Dimon misled investors and dodged regulators as losses escalated on a 'monstrous' derivatives bet, according to a 301-page report by the Senate Permanent Subcommittee on Investigations.
The bank 'mischaracterized high-risk trading as hedging', and withheld key information from its primary regulator, sometimes at Dimon’s behest, investigators found. Managers manipulated risk models and pressured traders to overvalue their positions in an effort to hide growing losses.
'Too big to fail has been put back on the table - not providing risk data, misleading shareholders - this suggests that breaking up the banks is a viable idea', said Mark T. Williams, a former Federal Reserve bank examiner who teaches risk-management at Boston University. 'This big trading loss reinforces the need for independence. It’s kind of hard to argue at this point that JPM would’ve been worse if they had a separate chairman'.

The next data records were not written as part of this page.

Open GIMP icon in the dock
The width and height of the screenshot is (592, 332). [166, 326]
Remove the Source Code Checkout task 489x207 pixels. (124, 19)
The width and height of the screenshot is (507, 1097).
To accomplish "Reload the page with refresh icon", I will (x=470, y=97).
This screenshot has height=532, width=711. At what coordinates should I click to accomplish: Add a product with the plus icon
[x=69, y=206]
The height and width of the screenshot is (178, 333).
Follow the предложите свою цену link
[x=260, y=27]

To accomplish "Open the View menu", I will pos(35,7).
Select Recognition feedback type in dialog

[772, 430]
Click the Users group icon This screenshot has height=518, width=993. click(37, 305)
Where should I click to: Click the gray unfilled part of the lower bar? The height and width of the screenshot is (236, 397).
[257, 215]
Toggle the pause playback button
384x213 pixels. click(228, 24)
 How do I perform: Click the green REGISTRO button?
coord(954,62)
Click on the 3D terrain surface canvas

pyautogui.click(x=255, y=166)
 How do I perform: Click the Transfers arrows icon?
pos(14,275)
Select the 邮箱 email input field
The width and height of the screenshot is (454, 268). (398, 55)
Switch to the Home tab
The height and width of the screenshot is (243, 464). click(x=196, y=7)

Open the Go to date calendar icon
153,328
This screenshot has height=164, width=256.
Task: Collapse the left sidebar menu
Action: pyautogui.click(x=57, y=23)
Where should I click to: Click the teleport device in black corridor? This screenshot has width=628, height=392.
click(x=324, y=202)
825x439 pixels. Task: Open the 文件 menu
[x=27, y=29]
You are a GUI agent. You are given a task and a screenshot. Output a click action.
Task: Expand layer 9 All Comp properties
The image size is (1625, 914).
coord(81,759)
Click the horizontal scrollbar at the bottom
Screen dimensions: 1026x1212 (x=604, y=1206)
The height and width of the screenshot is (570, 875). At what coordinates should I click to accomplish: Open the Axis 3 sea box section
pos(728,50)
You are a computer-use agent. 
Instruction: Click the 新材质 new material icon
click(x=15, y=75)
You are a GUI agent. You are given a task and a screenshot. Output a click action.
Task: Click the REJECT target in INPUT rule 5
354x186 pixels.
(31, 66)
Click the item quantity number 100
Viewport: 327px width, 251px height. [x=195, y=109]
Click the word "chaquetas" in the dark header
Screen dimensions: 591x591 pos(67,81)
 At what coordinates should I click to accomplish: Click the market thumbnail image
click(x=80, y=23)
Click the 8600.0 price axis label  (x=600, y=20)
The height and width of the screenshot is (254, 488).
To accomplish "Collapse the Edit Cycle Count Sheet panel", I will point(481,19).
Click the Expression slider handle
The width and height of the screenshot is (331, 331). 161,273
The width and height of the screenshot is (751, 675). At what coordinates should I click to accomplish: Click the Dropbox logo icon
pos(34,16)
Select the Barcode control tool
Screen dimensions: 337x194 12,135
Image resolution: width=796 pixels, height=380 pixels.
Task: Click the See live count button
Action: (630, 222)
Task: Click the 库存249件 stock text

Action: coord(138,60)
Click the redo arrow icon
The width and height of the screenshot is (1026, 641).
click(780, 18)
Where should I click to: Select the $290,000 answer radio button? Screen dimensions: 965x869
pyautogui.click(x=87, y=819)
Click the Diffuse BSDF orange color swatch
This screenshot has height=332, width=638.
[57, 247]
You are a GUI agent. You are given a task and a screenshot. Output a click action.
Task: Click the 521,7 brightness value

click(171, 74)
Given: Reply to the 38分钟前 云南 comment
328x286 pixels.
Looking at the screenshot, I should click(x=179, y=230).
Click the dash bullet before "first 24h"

After nine months of investigation, the panel concluded that JPMorgan had 'a trading operation that piled on risk, ignored limits on risk taking, hid losses, dodged oversight and misinformed the public', Chairman Carl Levin, a Michigan Democrat, told reporters yesterday. His team combed through 90,000 documents and interviewed dozens of current and former executives.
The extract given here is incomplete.